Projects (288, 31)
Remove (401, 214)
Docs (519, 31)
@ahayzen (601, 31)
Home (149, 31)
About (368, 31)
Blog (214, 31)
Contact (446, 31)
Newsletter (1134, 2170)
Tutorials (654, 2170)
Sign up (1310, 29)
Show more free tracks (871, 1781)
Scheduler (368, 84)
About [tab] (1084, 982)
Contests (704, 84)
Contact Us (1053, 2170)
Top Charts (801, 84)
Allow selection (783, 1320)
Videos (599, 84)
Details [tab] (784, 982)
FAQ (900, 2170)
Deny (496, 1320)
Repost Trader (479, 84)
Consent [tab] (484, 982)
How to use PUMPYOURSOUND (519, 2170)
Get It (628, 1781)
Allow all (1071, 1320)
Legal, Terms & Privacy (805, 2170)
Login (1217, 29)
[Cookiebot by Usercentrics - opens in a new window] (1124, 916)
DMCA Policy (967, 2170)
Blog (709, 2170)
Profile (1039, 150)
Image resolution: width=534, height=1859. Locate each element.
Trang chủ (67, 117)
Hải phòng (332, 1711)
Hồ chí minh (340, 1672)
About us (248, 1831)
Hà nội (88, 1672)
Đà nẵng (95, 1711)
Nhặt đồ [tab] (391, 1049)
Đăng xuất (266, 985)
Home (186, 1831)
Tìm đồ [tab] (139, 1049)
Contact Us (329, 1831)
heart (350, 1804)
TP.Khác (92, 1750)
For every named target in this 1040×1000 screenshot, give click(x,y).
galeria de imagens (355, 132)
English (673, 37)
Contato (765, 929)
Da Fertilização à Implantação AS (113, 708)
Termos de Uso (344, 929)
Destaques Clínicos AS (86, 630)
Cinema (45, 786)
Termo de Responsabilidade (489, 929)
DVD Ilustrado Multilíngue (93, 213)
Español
────────────────────────────────────────
Can you give the records as a JSON list of strings, starting with the line that contains "Tìm đồ [tab] (139, 1049)" and going on through the last line of the records, with one string per line and blank lines left out?

[
  "Tìm đồ [tab] (139, 1049)",
  "Contact Us (329, 1831)",
  "heart (350, 1804)",
  "TP.Khác (92, 1750)",
  "For every named target in this 1040×1000 screenshot, give click(x,y).",
  "galeria de imagens (355, 132)",
  "English (673, 37)",
  "Contato (765, 929)",
  "Da Fertilização à Implantação AS (113, 708)",
  "Termos de Uso (344, 929)",
  "Destaques Clínicos AS (86, 630)",
  "Cinema (45, 786)",
  "Termo de Responsabilidade (489, 929)",
  "DVD Ilustrado Multilíngue (93, 213)",
  "Español"
]